- [DIRECTION]: In the data below, replace "sidebar" with "side panel" and keep everything else the same. Leave out the pictures.

## start GIVEN RECORDS

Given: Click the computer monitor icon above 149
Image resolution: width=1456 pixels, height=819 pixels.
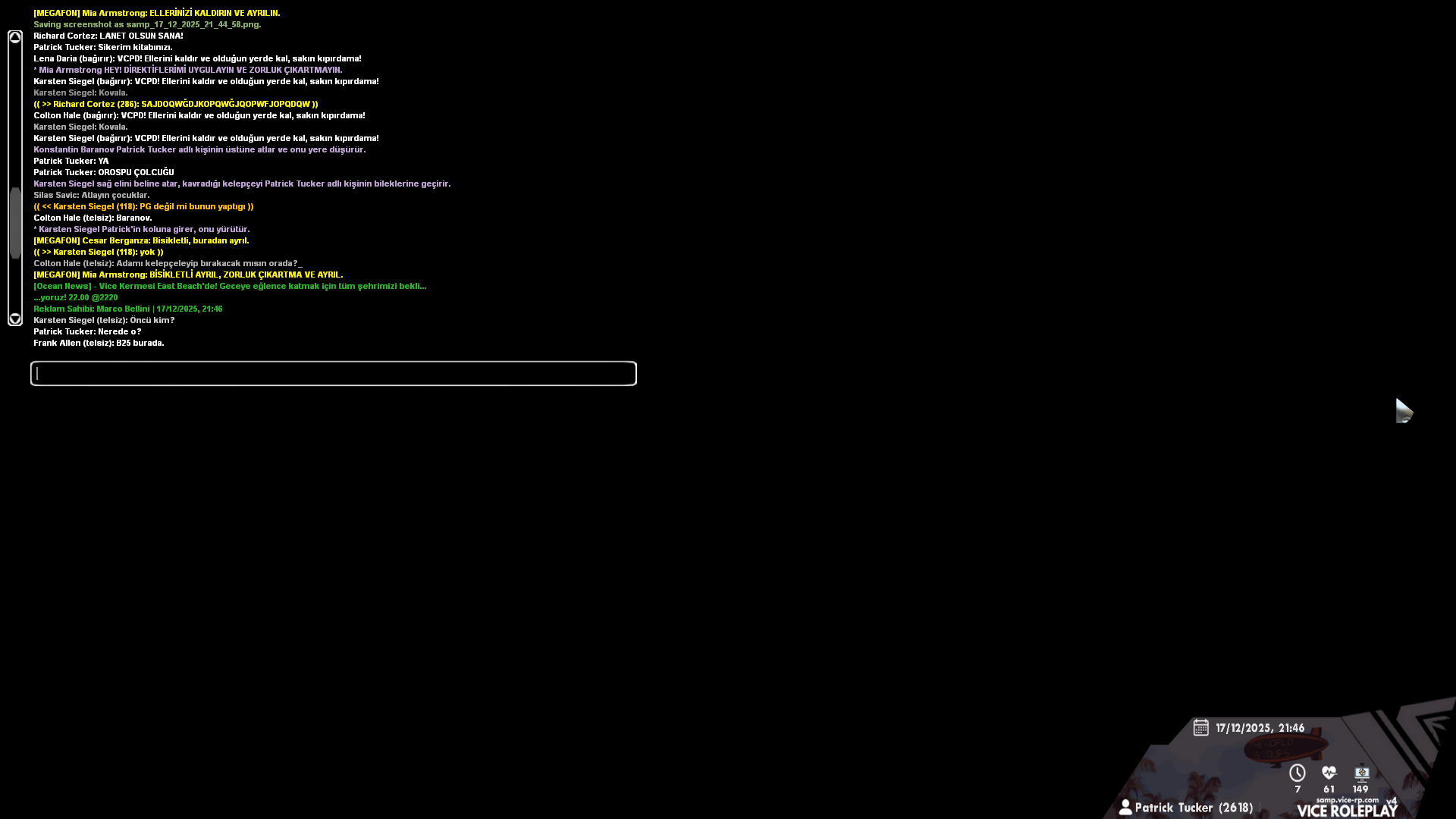Looking at the screenshot, I should [1362, 774].
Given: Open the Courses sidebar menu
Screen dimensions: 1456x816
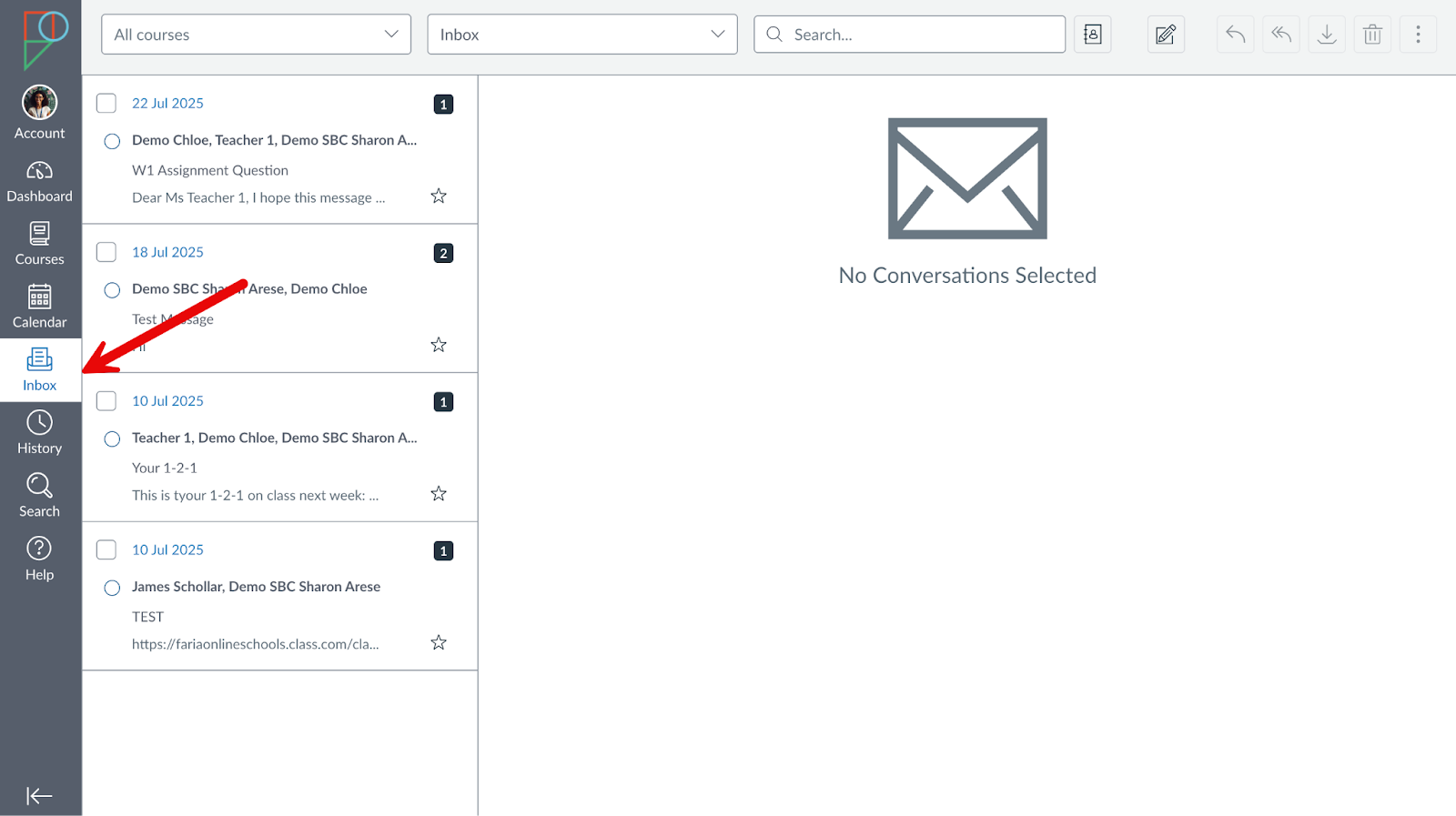Looking at the screenshot, I should 39,245.
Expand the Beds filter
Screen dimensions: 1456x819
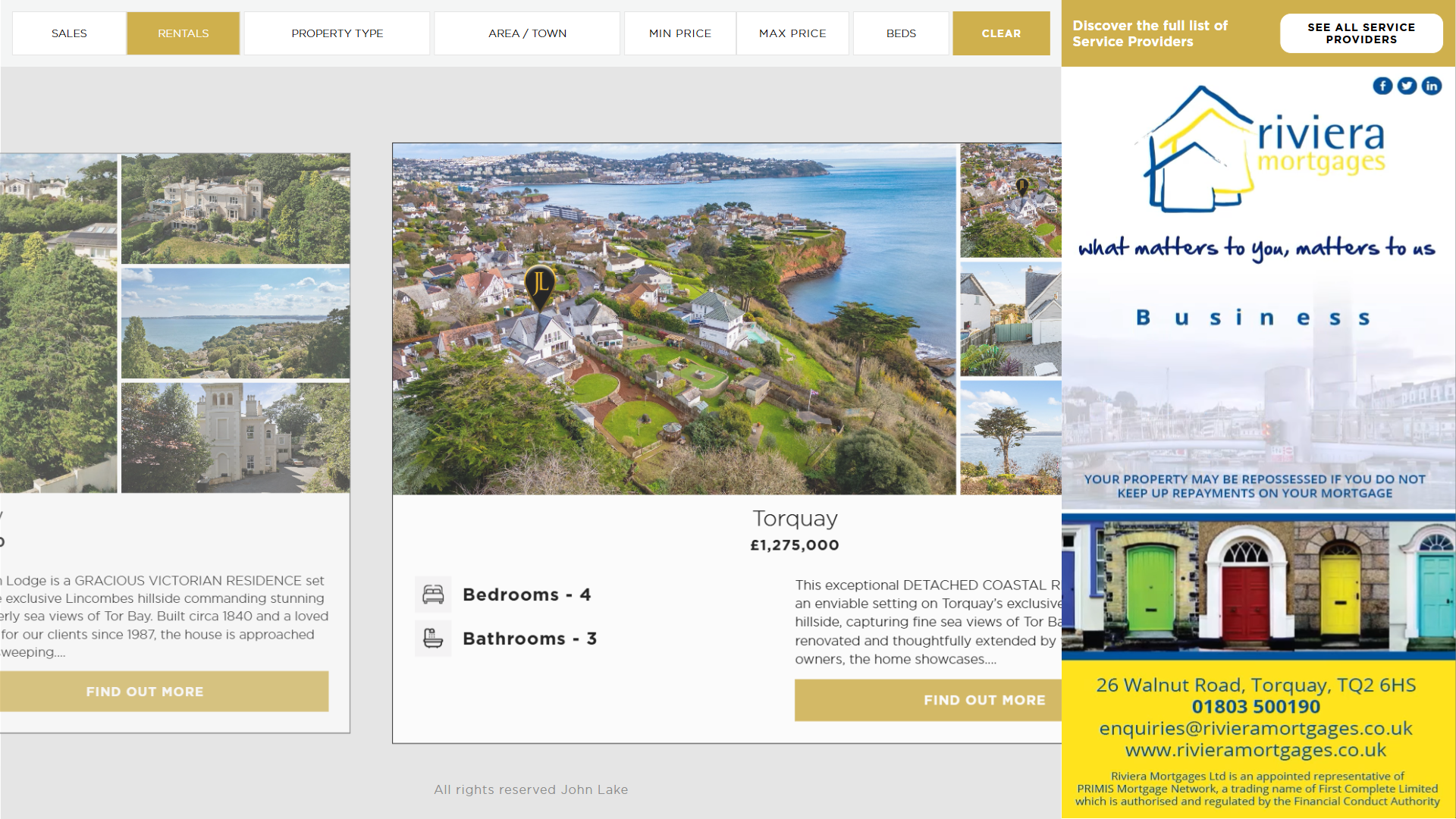tap(901, 33)
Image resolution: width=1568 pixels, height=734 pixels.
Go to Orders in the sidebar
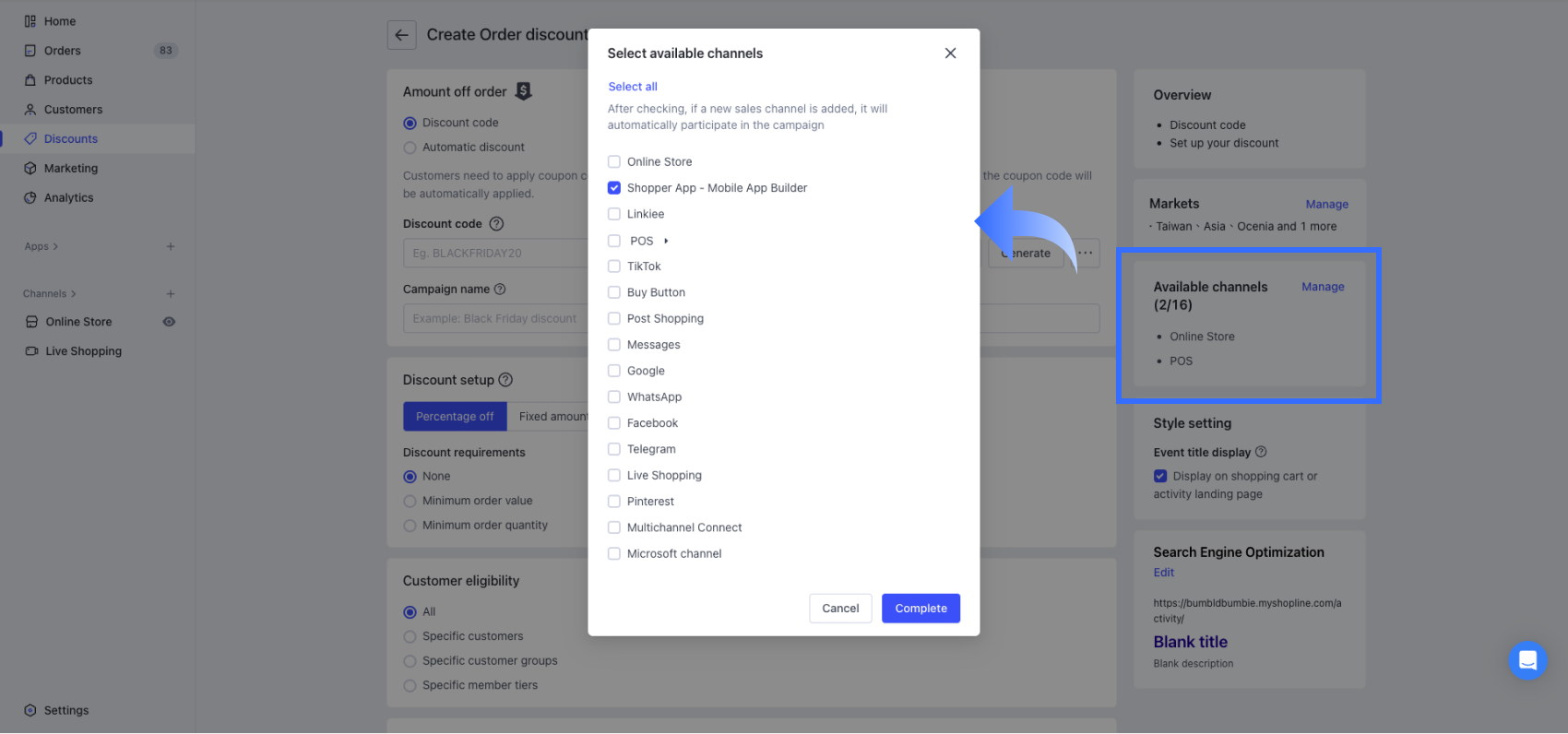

## end GIVEN RECORDS

- [EXERCISE OUTPUT]:
Given: Click the computer monitor icon above 149
Image resolution: width=1456 pixels, height=819 pixels.
Looking at the screenshot, I should [1362, 774].
Given: Open the Courses side panel menu
Screen dimensions: 1456x816
Looking at the screenshot, I should 39,245.
Expand the Beds filter
Screen dimensions: 1456x819
tap(901, 33)
Image resolution: width=1568 pixels, height=734 pixels.
Go to Orders in the side panel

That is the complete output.